WHAT THIS TASK INVOLVES: Rewrite all of the items below, swapping every "height and width" for "size" and changing nothing else.

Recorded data
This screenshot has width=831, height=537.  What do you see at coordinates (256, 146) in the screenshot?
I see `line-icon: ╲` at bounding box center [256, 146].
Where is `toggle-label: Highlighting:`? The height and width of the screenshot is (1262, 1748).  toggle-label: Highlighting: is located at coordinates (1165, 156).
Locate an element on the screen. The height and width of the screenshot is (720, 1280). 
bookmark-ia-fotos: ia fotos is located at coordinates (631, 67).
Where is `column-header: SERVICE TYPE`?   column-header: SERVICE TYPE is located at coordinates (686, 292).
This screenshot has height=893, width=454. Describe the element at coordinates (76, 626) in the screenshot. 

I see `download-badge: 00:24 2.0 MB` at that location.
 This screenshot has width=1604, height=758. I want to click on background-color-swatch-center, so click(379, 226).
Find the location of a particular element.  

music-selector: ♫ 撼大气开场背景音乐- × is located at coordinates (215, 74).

EXERCISE RESPONSE:
This screenshot has width=831, height=537.  What do you see at coordinates (256, 146) in the screenshot?
I see `line-icon: ╲` at bounding box center [256, 146].
Where is `toggle-label: Highlighting:`? The size of the screenshot is (1262, 1748).  toggle-label: Highlighting: is located at coordinates (1165, 156).
Locate an element on the screen. The size of the screenshot is (720, 1280). 
bookmark-ia-fotos: ia fotos is located at coordinates (631, 67).
Where is `column-header: SERVICE TYPE`?   column-header: SERVICE TYPE is located at coordinates (686, 292).
This screenshot has height=893, width=454. Describe the element at coordinates (76, 626) in the screenshot. 

I see `download-badge: 00:24 2.0 MB` at that location.
 This screenshot has width=1604, height=758. I want to click on background-color-swatch-center, so click(379, 226).
Find the location of a particular element.  

music-selector: ♫ 撼大气开场背景音乐- × is located at coordinates (215, 74).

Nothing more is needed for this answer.